This past week we did not meet at Henderson because of fall break, but it gave me some time to think of ways we could improve our weekly rehearsals. The scholars have trouble listening to us and staying on task, and although this is getting better, there is a lot of room for improvement. We should continue to use the strategies Higher Achievement has suggested to us such as: “If you can hear my voice clap once… if you can hear my voice clap twice” and giving very specific directions before they get up and move, that way we always maintain control. With such a big group, I think breaking into three smaller groups will be helpful, especially once we begin looking at the Macbeth script. They are very excited about our section of the play, and I hope they remain as positive once they begin speaking the actual script as I know the language will be very difficult for them. We will need to continue to look into casting as we have very few roles in our section and many children want to play these roles. Parts such as porters, murderers and trees will be easy to add. I look forward to the next rehearsal!

At this meeting, we had to do a little bit of recasting as we received a new member!! Everyone seems happy to be participating and I personally think that’s the best part of theatre. This week, we got everyone up on their feet to just start reading while being up and moving about with little to no instruction. Which leads into something that I found really cute and a little funny. The OSHER participants were really, really into getting feedback from us, even though we’re not super qualified directors. They asked for us to give them pointers, not just things like “speak louder” or “stand here” but actual acting tips, which I think is really  cool because I (obviously) love theatre and I think this is something that’s probably fairly unique to our group. Next week we formally block the scene!

I wasn’t at the second meeting with the OSHER participants but I heard from my groupmates that they successfully cast our section of the play and that the participants helped in that process so they’d all be happy with their roles. Going forward, I think our plan is to begin blocking the section as well as continue to talk with the participants about props they’d like to use and a few potential costume pieces.

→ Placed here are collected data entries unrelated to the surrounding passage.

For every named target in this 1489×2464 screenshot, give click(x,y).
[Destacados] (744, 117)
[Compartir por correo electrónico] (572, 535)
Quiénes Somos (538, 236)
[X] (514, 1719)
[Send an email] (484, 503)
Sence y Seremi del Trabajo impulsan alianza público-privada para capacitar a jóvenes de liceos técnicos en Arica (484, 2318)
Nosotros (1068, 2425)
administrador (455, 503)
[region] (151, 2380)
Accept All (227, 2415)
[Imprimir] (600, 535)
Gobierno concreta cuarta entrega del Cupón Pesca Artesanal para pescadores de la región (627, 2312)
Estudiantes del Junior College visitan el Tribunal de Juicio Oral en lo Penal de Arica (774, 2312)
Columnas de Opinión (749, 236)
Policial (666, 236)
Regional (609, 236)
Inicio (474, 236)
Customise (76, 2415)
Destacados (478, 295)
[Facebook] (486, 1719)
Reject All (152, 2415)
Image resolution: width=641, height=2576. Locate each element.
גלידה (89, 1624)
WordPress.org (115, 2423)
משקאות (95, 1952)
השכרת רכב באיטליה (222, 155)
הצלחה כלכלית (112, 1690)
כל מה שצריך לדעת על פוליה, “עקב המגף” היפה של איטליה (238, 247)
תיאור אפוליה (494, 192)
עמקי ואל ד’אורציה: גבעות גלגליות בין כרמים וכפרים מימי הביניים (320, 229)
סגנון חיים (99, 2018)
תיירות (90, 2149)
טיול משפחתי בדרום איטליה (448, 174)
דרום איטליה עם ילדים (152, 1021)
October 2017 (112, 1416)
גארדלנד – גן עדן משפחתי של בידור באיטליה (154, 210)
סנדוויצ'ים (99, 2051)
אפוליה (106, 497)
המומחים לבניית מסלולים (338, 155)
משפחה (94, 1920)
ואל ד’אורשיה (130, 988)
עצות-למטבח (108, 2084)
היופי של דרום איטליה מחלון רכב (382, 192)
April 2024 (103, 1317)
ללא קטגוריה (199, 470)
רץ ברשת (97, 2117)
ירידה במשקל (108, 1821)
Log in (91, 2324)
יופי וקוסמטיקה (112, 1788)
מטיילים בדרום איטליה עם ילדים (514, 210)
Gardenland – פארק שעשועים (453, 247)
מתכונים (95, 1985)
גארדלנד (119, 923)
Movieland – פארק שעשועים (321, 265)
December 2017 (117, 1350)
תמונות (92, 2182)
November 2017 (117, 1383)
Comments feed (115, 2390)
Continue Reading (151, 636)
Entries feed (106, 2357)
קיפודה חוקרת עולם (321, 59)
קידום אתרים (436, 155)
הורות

While we did not meet with Henderson this week due to fall break, I did think a lot about how to get the students more involved in the actual acting element. Off of my last post,  I still think it will be beneficial to take 20 minutes of the Macbeth film (2010) and show them part of their act they will be performing. Additionally, I think we will maximize efficiency if we split the group into three and each of us takes a group to talk and practice our scripts in a more personalized setting.

However, a new idea I thought of regarding the actual reading of the script was to start the students off with a very basic script. I hope to brainstorm with Carolina and Jessie about a very well known children’s play and we can print out five minutes worth of a script. Then, we can have our three groups read that out as a warm up exercise. As they get more confident reading and acting aloud, we will introduce them to shakespeare writing, because I expect that to be a challenge.

Lastly, I do not think playing a ton of “giggly” acting games will serve us well, because it will be hard to get them to focus on the activity of reading and understanding shakespeare.

I look forward to meeting with them week 4 as we begin reading the script of Macbeth.